What the task asks -> In the listing below, count each line containing "Digital" and answer with the count only.

The data ->
»»
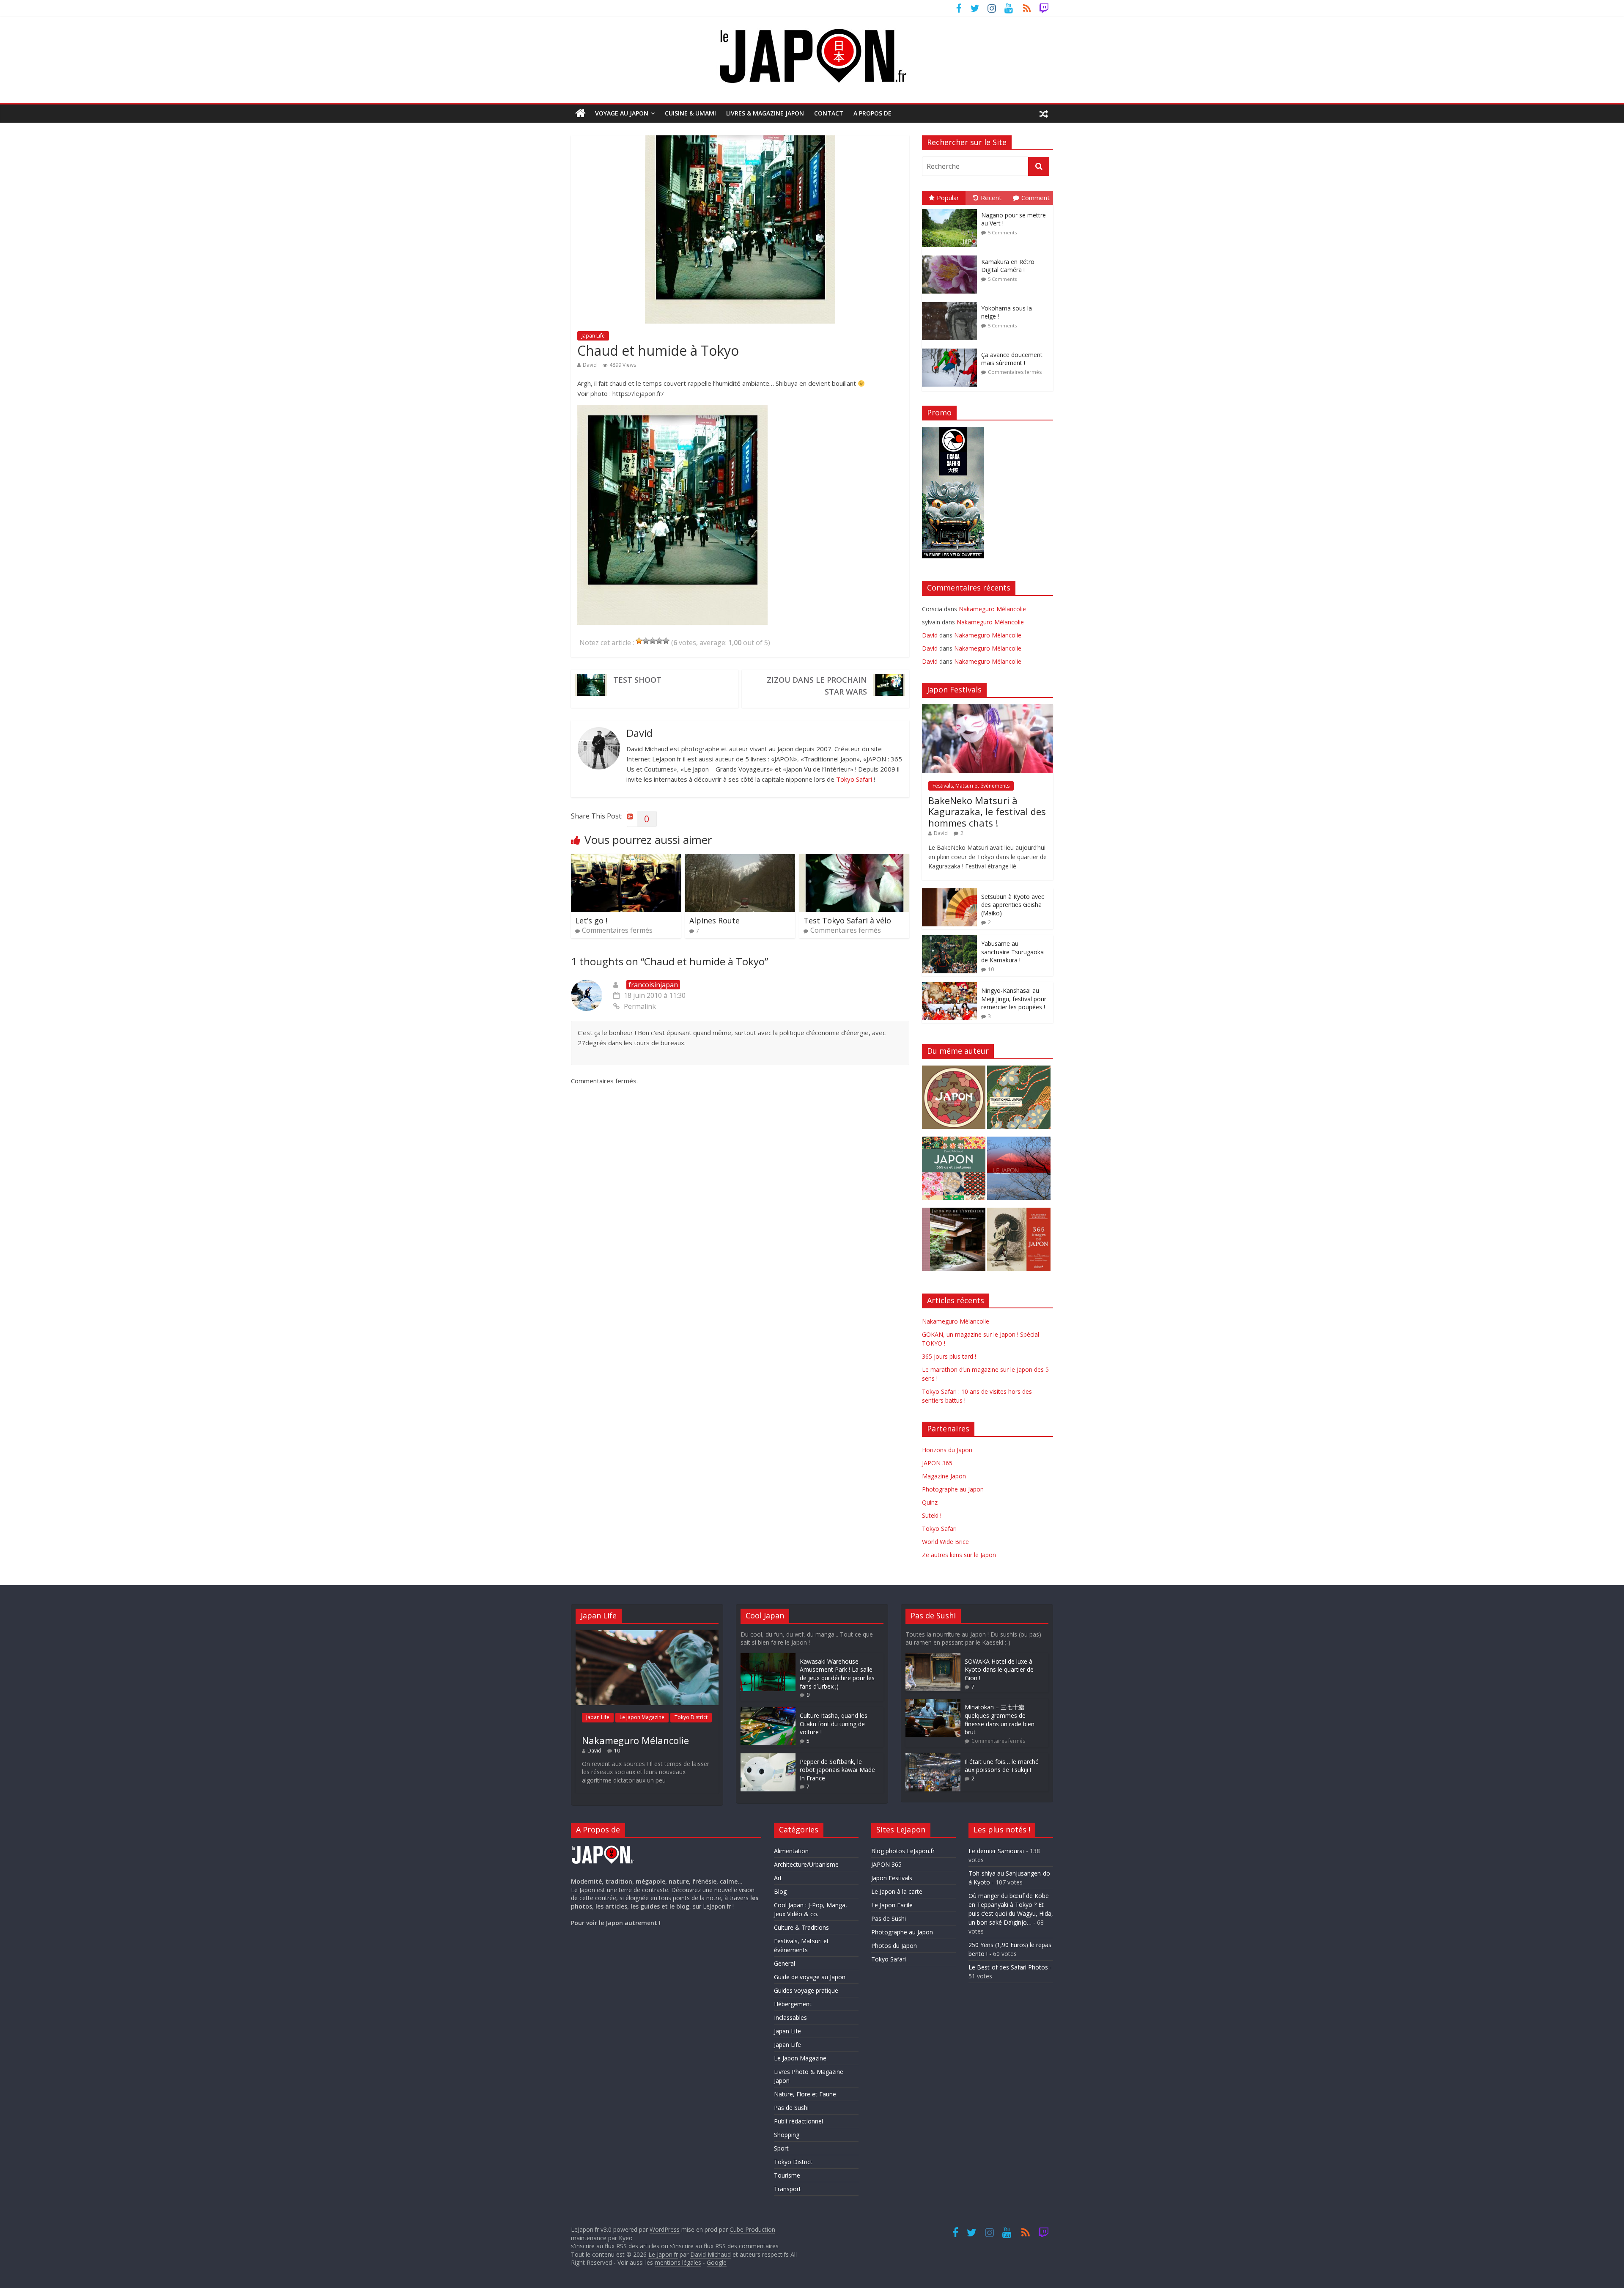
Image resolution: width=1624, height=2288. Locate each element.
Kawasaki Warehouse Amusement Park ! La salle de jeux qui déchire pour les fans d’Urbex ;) (837, 1673)
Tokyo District (691, 1717)
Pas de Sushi (791, 2108)
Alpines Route (714, 920)
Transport (787, 2189)
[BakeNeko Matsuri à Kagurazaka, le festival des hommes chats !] (987, 709)
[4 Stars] (659, 640)
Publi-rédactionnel (798, 2121)
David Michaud (710, 2254)
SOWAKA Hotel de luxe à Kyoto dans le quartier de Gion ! (999, 1669)
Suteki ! (931, 1515)
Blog (780, 1891)
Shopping (786, 2135)
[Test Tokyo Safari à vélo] (854, 859)
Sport (781, 2148)
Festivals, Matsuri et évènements (971, 785)
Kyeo (626, 2238)
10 (991, 969)
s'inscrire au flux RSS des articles (615, 2246)
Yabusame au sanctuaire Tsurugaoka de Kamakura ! (1012, 951)
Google (717, 2262)
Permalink (640, 1006)
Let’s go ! (591, 920)
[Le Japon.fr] (580, 113)
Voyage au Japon (621, 113)
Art (778, 1878)
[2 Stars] (645, 640)
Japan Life (593, 335)
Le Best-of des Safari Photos (1008, 1967)
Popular (948, 197)
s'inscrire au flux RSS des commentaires (724, 2246)
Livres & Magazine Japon (765, 113)
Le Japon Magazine (642, 1717)
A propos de (872, 113)
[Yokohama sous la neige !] (951, 302)
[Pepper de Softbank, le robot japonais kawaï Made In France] (768, 1757)
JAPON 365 (937, 1463)
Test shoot (637, 680)
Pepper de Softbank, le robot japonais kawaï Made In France (837, 1770)
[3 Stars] (652, 640)
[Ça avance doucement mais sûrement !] (951, 349)
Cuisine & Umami (690, 113)
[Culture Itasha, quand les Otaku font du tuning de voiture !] (768, 1711)
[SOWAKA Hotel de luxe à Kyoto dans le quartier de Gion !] (932, 1657)
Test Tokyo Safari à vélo (847, 920)
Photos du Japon (894, 1946)
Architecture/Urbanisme (806, 1864)
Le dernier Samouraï (996, 1851)
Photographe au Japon (953, 1489)
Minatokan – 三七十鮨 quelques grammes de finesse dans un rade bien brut (999, 1719)
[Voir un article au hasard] (1043, 113)
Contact (828, 113)
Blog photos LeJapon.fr (903, 1851)
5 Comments (1002, 232)
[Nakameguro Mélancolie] (647, 1634)
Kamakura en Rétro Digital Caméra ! (1007, 266)
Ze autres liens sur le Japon (959, 1555)
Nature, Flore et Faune (805, 2094)
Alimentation (791, 1851)
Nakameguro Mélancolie (992, 609)
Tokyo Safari (854, 779)
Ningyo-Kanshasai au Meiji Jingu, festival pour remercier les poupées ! (1013, 998)
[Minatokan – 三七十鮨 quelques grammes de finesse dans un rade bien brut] (932, 1703)
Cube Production (752, 2229)
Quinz (930, 1502)
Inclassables (790, 2017)
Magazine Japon (944, 1476)
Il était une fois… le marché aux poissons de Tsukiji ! (1002, 1766)
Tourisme (787, 2175)
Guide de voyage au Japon (809, 1977)
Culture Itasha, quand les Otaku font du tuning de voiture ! (833, 1723)
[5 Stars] (666, 640)
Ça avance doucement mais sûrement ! (1011, 359)
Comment (1035, 197)
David (590, 364)
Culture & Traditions (801, 1927)
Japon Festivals (891, 1878)
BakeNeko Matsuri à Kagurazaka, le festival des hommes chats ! (987, 811)
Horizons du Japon (947, 1450)
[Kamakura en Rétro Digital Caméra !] (951, 256)
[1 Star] (639, 640)
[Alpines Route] (740, 859)
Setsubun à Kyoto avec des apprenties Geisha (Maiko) (1012, 905)
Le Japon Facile (892, 1905)
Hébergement (793, 2004)
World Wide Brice (945, 1542)
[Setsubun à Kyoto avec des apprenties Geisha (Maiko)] (949, 893)
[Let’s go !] (626, 859)
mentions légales (678, 2262)
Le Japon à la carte (896, 1891)
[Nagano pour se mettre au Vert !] (951, 209)
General (784, 1963)
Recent (991, 197)
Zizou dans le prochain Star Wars (817, 686)
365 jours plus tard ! (949, 1356)
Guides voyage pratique (806, 1990)
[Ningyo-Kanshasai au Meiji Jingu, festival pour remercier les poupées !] (949, 987)
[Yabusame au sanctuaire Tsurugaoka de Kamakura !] (949, 940)
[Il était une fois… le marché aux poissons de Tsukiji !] (932, 1757)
««
Reply to the exercise -> 2